Eleanor of Aquitaine
Queen of Louis VII of France
1122 – 1204 A.D.

Queen Eleanor succeeded her father, William X., in 1137, in the fine duchy which at that time composed Gascony, Saintonge, and the compté de Poitou. She married the same year Louis VII, king of France, and went with him to the Holy Land. She soon gave him cause for jealousy, from her intimacy with her uncle, Raymond, count of Poitiers, and with Saladia; and after many bitter quarrels they were divorced under pretense of consanguinity in 1152. Six weeks afterwards, Eleanor married Henry II, duke of Normandy, afterwards king of England, to whom she brought in dowry Poitou and Guienne.

Eleanor had four sons and a daughter by her second husband. In 1162, she gave Guinne to her second son, Richard Coeur de Lion, who did homage for it to the king of France. She died in 1204. She was very jealous of her second husband and showed the greatest animosity to all whom she regarded as rivals. She incited her sons to rebel against their father, and was, in consequence, thrown into prison where she was kept for sixteen years.

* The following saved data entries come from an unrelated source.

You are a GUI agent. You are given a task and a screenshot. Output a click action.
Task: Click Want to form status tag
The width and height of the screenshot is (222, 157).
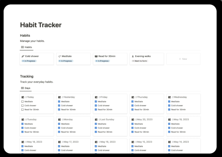140,61
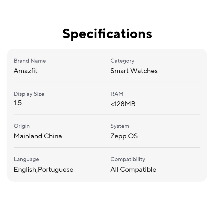Click the Display Size label
Screen dimensions: 214x214
(29, 94)
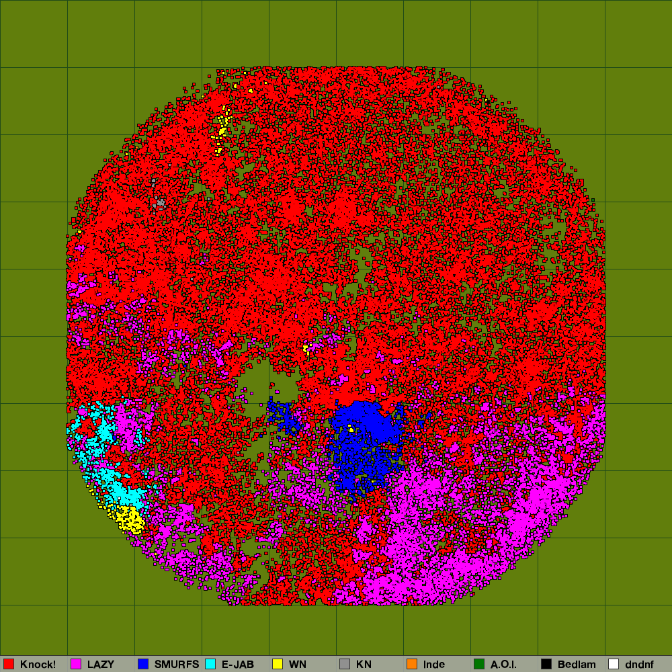Select the Knock! legend label

coord(38,665)
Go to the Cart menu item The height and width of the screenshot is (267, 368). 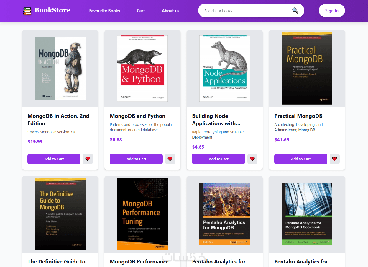(141, 11)
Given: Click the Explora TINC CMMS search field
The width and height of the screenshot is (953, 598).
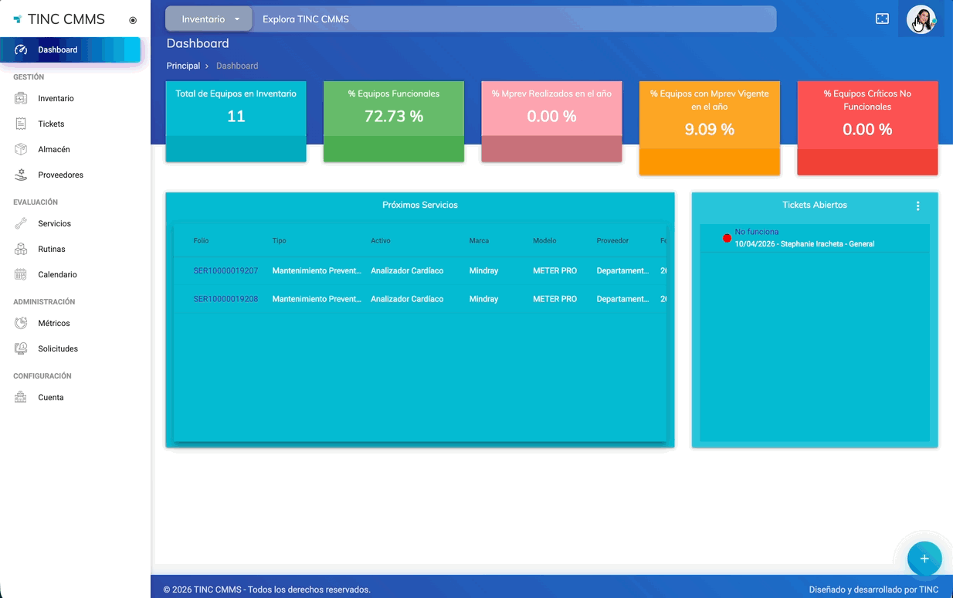Looking at the screenshot, I should 514,19.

In her youth she was remarkably beautiful, and in later years of her varied life she showed evidences of a naturally noble disposition. As soon as she was liberated from her prison, which was done by order of her son Richard on his accession to the throne, he placed her at the head of the government. No doubt she bitterly felt the utter neglect she had suffered during her imprisonment; yet she did not, when she obtained power, use it to punish her enemies, but rather devoted herself to deeds of mercy and piety, going from city to city, setting free all persons confined for violating the game laws, which, in the latter part of Henry’s life, were cruelly enforced. Miss Strickland thus closes her interesting biography of this beautiful but unfortunate queen: “Eleanor of Aquitaine is among the very few women who have atoned for an ill-spent youth by a wise and benevolent old age. As a sovereign she ranks among the greatest of female rulers.”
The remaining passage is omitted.